Depuis plus de trente ans, dans un secteur en changement permanent, le designer Naoki Takizawa conçoit avec le même souci esthétique des vêtements universels et uniques pour tous. Il a notamment contribué à populariser le style Lifewear imaginé par Tadashi Yanai, le président-fondateur d’Uniqlo. Il répond à nos questions.

Vous dites que le style n’est pas de rajouter quelque chose, mais d’ôter quelque chose. Cette philosophie me semble très japonaise.

En effet. Dans l'esprit des Japonais, quand on regarde, on réduit, on simplifie, on résume. On sait représenter une montagne, une rivière, un animal avec du sable et des cailloux. On produit avec rien. Et moins il y a de décoration, plus on pénètre l'essence des choses. Celui qui regarde un produit, une oeuvre, doit pouvoir en tirer sa propre interprétation, différente de celle de l'auteur du produit et de l'oeuvre. Qui verra une montagne, qui d'autre une tortue à partir du même objet. On retrouve cette philosophie dans l'artisanat manufacturier japonais du monozukuri.

Les Japonais adhèrent-ils encore à ces principes de simplicité ? L’iPhone, produit d’apparence si simple, aurait dû être un produit japonais ; pourtant il est né en Californie...

Je crois que les Japonais ont oublié leur philosophie esthétique qui privilégie la simplicité. Et ce pour deux raisons.
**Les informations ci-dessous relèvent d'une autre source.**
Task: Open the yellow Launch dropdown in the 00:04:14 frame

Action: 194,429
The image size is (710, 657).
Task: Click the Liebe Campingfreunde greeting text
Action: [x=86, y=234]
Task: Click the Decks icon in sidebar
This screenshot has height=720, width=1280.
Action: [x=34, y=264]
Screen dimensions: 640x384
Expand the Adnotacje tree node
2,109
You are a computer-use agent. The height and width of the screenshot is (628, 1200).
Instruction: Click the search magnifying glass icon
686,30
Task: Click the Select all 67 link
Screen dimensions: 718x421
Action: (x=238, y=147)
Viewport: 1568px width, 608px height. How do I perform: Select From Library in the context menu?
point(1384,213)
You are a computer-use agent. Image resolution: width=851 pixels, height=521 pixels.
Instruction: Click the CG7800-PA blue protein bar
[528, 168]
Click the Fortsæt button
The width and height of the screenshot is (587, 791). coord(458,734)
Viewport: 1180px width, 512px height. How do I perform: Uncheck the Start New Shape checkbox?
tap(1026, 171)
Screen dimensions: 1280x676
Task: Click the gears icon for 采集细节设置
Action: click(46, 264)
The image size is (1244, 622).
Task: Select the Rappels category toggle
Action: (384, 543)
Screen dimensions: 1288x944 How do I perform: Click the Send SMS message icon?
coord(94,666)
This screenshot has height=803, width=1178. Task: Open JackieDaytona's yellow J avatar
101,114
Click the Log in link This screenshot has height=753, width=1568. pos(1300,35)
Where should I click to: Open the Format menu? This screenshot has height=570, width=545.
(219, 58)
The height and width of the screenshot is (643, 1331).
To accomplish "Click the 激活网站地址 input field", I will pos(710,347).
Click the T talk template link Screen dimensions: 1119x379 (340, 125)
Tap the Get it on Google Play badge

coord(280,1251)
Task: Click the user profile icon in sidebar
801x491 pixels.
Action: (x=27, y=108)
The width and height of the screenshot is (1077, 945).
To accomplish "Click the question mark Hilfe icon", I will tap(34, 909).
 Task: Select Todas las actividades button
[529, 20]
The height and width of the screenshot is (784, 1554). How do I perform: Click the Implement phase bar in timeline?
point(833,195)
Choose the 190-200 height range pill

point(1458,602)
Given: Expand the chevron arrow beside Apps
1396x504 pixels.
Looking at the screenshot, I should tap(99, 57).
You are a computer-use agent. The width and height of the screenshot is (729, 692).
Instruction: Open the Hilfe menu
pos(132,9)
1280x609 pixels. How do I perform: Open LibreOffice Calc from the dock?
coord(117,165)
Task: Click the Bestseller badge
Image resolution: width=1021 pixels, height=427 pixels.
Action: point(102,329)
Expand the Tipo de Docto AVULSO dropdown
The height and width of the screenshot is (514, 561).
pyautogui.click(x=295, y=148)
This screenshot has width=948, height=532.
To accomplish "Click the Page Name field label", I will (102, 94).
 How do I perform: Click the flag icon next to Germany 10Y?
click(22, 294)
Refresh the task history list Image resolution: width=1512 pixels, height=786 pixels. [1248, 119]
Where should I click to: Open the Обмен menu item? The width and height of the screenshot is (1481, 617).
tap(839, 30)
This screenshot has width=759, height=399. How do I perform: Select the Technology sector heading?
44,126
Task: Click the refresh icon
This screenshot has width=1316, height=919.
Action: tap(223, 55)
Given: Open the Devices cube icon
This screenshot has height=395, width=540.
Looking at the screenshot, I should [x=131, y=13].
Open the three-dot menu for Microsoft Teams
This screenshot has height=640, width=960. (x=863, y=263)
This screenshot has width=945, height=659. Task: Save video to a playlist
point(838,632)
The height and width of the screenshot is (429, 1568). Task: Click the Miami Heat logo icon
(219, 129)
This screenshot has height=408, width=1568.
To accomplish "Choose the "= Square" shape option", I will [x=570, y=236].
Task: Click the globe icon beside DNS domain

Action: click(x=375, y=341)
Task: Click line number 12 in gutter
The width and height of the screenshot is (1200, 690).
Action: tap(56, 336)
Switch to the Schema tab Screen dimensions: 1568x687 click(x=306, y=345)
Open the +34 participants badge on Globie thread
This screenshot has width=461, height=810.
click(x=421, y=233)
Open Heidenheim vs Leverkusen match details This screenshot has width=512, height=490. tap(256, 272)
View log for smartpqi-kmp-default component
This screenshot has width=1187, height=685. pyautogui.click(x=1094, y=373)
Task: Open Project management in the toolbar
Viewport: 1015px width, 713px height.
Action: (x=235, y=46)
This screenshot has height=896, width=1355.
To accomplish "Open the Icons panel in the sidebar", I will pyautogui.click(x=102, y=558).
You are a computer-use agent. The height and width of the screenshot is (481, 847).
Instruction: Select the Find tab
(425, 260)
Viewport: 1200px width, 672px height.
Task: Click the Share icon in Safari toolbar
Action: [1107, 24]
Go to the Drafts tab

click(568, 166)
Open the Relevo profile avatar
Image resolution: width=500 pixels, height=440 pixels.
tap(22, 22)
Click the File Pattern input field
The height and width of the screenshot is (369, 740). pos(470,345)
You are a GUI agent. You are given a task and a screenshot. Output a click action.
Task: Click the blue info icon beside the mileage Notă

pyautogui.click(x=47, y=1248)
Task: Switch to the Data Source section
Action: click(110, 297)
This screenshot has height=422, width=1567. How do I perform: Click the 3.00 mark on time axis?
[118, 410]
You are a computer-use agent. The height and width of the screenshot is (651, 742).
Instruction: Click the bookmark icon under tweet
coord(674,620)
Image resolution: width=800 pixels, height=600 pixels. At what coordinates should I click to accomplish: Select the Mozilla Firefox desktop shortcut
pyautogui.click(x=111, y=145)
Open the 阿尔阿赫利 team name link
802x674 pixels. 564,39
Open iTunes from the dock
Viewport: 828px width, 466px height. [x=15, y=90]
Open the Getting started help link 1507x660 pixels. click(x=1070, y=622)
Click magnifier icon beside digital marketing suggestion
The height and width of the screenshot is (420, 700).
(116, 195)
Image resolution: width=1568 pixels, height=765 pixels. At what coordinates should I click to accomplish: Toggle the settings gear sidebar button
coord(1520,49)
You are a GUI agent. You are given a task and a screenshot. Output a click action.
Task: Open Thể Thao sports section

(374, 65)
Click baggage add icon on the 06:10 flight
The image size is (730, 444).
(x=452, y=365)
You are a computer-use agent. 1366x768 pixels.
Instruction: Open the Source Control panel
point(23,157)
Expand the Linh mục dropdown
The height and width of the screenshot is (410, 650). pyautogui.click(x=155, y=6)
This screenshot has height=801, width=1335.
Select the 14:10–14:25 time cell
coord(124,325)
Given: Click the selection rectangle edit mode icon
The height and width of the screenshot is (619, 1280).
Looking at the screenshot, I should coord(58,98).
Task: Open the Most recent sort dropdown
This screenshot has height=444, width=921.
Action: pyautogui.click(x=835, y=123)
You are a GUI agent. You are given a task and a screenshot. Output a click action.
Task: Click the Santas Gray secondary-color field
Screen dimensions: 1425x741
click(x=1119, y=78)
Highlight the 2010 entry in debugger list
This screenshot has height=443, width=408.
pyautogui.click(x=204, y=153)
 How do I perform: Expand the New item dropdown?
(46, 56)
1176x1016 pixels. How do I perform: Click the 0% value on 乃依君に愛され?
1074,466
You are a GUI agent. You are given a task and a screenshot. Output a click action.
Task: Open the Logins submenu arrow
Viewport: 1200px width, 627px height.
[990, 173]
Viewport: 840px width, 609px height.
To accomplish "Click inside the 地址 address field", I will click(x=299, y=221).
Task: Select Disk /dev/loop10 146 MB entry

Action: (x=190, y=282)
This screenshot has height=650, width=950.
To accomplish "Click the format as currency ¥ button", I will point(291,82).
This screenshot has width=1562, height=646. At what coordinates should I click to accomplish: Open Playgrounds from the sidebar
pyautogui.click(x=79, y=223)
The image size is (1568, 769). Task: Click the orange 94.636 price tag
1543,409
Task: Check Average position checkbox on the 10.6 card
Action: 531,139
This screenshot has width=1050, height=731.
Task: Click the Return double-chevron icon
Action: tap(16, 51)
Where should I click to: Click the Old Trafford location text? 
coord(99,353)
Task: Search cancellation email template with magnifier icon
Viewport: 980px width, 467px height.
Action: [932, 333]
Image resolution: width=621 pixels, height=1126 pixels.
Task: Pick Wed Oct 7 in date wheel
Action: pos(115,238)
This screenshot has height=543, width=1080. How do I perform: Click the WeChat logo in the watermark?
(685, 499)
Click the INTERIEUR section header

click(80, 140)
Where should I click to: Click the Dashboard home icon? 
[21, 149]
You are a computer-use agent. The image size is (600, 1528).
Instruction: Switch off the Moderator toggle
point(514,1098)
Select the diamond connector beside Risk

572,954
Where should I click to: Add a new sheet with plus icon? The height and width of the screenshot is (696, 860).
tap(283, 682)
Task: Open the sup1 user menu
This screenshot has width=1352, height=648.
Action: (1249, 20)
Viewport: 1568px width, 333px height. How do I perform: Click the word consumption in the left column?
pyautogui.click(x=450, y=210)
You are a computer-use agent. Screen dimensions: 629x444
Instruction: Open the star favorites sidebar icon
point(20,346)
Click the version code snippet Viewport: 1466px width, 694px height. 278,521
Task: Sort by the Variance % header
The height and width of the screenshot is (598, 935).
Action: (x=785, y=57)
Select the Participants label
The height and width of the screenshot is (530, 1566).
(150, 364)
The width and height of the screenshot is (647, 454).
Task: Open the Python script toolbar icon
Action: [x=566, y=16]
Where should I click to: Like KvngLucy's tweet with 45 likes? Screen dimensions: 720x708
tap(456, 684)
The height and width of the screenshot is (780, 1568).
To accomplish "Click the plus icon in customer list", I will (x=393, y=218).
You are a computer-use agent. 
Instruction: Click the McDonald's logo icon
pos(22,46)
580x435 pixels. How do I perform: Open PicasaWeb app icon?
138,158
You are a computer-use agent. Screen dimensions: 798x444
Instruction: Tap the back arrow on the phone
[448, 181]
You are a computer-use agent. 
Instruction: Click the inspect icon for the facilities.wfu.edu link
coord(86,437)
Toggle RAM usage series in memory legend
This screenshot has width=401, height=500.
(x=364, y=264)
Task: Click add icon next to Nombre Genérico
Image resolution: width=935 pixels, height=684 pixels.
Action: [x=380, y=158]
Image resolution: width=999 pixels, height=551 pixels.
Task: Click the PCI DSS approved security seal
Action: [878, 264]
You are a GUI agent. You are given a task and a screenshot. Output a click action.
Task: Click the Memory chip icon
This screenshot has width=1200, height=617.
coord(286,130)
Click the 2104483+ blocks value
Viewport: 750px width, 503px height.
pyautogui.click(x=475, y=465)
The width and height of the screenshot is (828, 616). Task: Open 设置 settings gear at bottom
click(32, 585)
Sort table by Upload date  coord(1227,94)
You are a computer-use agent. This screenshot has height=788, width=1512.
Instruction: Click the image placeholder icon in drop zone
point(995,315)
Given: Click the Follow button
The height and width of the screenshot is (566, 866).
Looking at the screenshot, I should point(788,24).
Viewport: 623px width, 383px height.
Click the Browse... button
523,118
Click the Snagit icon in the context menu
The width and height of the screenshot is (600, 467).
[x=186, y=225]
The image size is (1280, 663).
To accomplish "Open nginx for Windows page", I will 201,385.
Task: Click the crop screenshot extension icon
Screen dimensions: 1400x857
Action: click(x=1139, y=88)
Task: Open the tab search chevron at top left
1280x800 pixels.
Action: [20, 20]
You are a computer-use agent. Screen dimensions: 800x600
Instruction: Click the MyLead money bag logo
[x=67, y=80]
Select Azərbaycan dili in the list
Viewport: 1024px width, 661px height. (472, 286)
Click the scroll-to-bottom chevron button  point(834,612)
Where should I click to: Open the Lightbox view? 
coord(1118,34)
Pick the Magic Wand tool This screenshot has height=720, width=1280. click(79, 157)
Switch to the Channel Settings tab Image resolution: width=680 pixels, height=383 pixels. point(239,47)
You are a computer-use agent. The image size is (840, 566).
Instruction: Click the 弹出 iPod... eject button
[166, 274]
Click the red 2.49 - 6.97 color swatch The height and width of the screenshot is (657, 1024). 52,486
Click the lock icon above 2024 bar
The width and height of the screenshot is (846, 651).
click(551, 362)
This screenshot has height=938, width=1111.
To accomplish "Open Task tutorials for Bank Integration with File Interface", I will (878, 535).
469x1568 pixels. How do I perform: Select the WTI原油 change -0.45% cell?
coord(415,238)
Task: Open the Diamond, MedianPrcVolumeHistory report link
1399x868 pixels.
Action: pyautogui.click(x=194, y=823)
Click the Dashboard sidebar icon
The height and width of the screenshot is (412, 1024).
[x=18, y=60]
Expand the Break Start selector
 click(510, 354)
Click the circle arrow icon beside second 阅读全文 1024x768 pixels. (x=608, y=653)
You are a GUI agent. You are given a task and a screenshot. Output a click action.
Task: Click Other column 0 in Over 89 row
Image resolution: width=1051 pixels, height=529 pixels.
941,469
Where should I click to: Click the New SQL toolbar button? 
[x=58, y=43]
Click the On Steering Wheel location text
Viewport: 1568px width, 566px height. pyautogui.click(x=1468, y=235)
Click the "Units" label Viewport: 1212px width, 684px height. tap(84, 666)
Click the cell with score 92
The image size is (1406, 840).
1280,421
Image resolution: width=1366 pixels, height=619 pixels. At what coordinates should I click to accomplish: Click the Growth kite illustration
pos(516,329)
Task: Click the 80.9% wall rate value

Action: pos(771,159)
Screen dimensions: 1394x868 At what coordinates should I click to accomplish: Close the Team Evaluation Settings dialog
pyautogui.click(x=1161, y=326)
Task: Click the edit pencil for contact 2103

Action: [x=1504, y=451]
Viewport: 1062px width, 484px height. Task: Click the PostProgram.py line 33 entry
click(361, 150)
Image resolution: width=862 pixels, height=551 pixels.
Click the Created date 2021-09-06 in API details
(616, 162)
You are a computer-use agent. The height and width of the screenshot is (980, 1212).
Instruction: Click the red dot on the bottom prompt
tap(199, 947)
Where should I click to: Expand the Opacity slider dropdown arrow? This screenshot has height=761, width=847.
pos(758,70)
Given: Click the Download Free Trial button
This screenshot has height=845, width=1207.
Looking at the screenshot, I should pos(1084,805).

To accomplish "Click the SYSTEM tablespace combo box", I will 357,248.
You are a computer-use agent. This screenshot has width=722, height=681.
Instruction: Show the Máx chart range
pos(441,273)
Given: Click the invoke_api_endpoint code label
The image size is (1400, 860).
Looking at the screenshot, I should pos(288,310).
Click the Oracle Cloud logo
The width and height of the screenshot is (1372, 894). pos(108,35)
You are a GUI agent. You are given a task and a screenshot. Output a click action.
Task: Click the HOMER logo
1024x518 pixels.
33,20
D’abord, je pense que les méthodes commerciales occidentales, surtout celles venues des États-Unis (branding, marketing, communication…) entravent notre créativité et notre recherche de l’authentique beauté japonaise. Ensuite, les entreprises japonaises ont emboîté le pas des entreprises américaines qui ont divisé le public et leur offre pour autant de clientèles spécialisées. Cette manière de voir, plaquée sur un Japon culturellement et socialement différent des États-Unis, a probablement abîmé notre philosophie et notre sens esthétique.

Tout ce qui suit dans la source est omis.